The response must contain every record, repeated exactly.
───── Material shown
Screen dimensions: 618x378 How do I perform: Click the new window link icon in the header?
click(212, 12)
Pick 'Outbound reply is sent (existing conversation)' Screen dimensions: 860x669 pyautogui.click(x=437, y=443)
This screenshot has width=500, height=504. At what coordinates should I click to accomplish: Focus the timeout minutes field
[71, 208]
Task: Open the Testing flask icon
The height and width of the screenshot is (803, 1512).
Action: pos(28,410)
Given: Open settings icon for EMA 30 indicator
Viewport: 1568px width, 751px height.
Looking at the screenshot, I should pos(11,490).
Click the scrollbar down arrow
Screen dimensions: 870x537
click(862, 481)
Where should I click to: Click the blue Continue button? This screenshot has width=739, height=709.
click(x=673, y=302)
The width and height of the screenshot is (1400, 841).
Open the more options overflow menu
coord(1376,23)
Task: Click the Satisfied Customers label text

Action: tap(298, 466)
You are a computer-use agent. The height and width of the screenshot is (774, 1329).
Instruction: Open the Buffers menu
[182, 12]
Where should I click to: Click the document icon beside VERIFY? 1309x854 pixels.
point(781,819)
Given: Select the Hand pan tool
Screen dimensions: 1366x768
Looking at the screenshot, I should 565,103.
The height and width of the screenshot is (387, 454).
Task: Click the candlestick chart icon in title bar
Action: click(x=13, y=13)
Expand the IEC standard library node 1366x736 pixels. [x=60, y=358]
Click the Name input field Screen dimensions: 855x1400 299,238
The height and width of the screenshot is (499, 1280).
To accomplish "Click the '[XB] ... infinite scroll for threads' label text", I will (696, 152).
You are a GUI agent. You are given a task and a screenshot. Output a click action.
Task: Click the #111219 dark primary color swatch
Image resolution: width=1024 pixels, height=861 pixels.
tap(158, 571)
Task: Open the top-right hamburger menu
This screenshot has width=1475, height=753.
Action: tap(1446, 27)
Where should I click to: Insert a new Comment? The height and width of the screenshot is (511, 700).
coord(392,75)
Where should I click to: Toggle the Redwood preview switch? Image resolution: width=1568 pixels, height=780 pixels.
──────────
◆ **Reply**
Screen dimensions: 618x378 How do I perform: Click the new window link icon in the header?
click(212, 12)
Pick 'Outbound reply is sent (existing conversation)' Screen dimensions: 860x669 pyautogui.click(x=437, y=443)
This screenshot has width=500, height=504. At what coordinates should I click to accomplish: Focus the timeout minutes field
[71, 208]
Task: Open the Testing flask icon
The height and width of the screenshot is (803, 1512).
Action: pos(28,410)
Given: Open settings icon for EMA 30 indicator
Viewport: 1568px width, 751px height.
Looking at the screenshot, I should pos(11,490).
Click the scrollbar down arrow
Screen dimensions: 870x537
click(862, 481)
Where should I click to: Click the blue Continue button? This screenshot has width=739, height=709.
click(x=673, y=302)
The width and height of the screenshot is (1400, 841).
Open the more options overflow menu
coord(1376,23)
Task: Click the Satisfied Customers label text

Action: tap(298, 466)
You are a computer-use agent. The height and width of the screenshot is (774, 1329).
Instruction: Open the Buffers menu
[182, 12]
Where should I click to: Click the document icon beside VERIFY? 1309x854 pixels.
point(781,819)
Given: Select the Hand pan tool
Screen dimensions: 1366x768
Looking at the screenshot, I should 565,103.
The height and width of the screenshot is (387, 454).
Task: Click the candlestick chart icon in title bar
Action: click(x=13, y=13)
Expand the IEC standard library node 1366x736 pixels. [x=60, y=358]
Click the Name input field Screen dimensions: 855x1400 299,238
The height and width of the screenshot is (499, 1280).
To accomplish "Click the '[XB] ... infinite scroll for threads' label text", I will (696, 152).
You are a GUI agent. You are given a task and a screenshot. Output a click action.
Task: Click the #111219 dark primary color swatch
Image resolution: width=1024 pixels, height=861 pixels.
tap(158, 571)
Task: Open the top-right hamburger menu
This screenshot has width=1475, height=753.
Action: tap(1446, 27)
Where should I click to: Insert a new Comment? The height and width of the screenshot is (511, 700).
coord(392,75)
Where should I click to: Toggle the Redwood preview switch? Image resolution: width=1568 pixels, height=780 pixels.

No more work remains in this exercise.